I stroke my shaved head, and say "Thin
- like this?" He stops, looks at me
for a second, puts a hand on my shoulder
and says "No; not that thin son...."
He's grinning - a bit of humor goes a long
way with strangers.
We talk a little more, he's in the process
of setting up a command post for the local
firefighters. Nobody knows which way the
fires will move, or if lightning will spark
more fires, and everybody's on edge. I thank
him for the info, wish him good luck with
the fires, and then we're out of there.
We head south towards the ghost town / former
mining town of Mogollon, via US-180. I explain
to Sharon that I think the haze in the air
is due to the fires, the sky is normally
very clear out here.
The last time I'd been this way was 1984,
I was 21 years old and northbound on a brand-new
Kawasaki GPz-550, riding it for all it was
worth. Now I realize that I didn't see much
scenery riding that way, concentrating on
the road - there's no time to sightsee when
you're exploring limits and watching for
police cars that could be anywhere. What
was I thinking back then? This is a very
pretty part of New Mexico - high desert,
medium sized mountains, curvy roads. I guess
priorities change, and we all grow up eventually.
We get to the turnoff for Mogollon. Back
in 1984, the road started off as pavement
and then slowly turned to dirt before reaching
Mogollon. A GPz-550 at 425 lbs. makes an
acceptable adventure tourer on dirt roads,
fun even. But the map shows pavement all
the way to Mogollon now, which is a relief.
I'm not a big enough man to ride the fully-loaded
Concours as a dirt bike.
But it turns out we can't get to Mogollon.
About 3 miles in, the road is closed. No
explanation, so we assume it's due to fire
danger or smoke. Given the severity of the
fire threat, we don't cross the barriers.
Another time, and I'd be tempted, but I don't
think anybody here would have a sense of
humor about an out-of-state tourist crossing
a fire line on a motorcycle. We return the
way we came, back to US-180.
We continue south to Glenwood, and stop at
the general store / gas station there for
cold drinks. The ice-water in our drinking
bladders is nice, but sometimes cold fruit
juices are even better. We each have a can
of fruit juice in the general store.
While there, a BMW R11GS pulls up to the
pump. I talk with the riders, a man and woman
from Hawaii. They bought the bike via the
Internet, it was exactly as represented,
they flew into some town back east to pick
it up and have been touring the States since
then. Their tour is almost done, after which
the GS will reside in Los Angeles where they
can access it for more summer rides as time
permits. Cool plan, I'm jealous..!
They tell me about some hot springs in the
area, primitive ones, they hope to find them
and take a dip. Hot springs don't sound good
to me when I'm already hot, so I wish them
luck and then listen to the engine when they
leave... The air-compressor exhaust note
of an Oilhead BMW twin may not be exciting
the way a Ducati or inline-four is exciting,
but for me it brings back lots of good memories
of when I rode an Oilhead.

**INSTRUCTIONS TO FOLLOW:**
Answer these questions about the passage:
(a) In what year had the writer last traveled this way?
(b) About how many miles in was the road to Mogollon closed?
(c) Where were the man and woman on the BMW R11GS from?

**GIVEN MATERIAL:**
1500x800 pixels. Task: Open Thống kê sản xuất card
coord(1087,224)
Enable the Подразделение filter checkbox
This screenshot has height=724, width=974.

**THE OUTPUT:**
(a) 1984
(b) About 3 miles
(c) Hawaii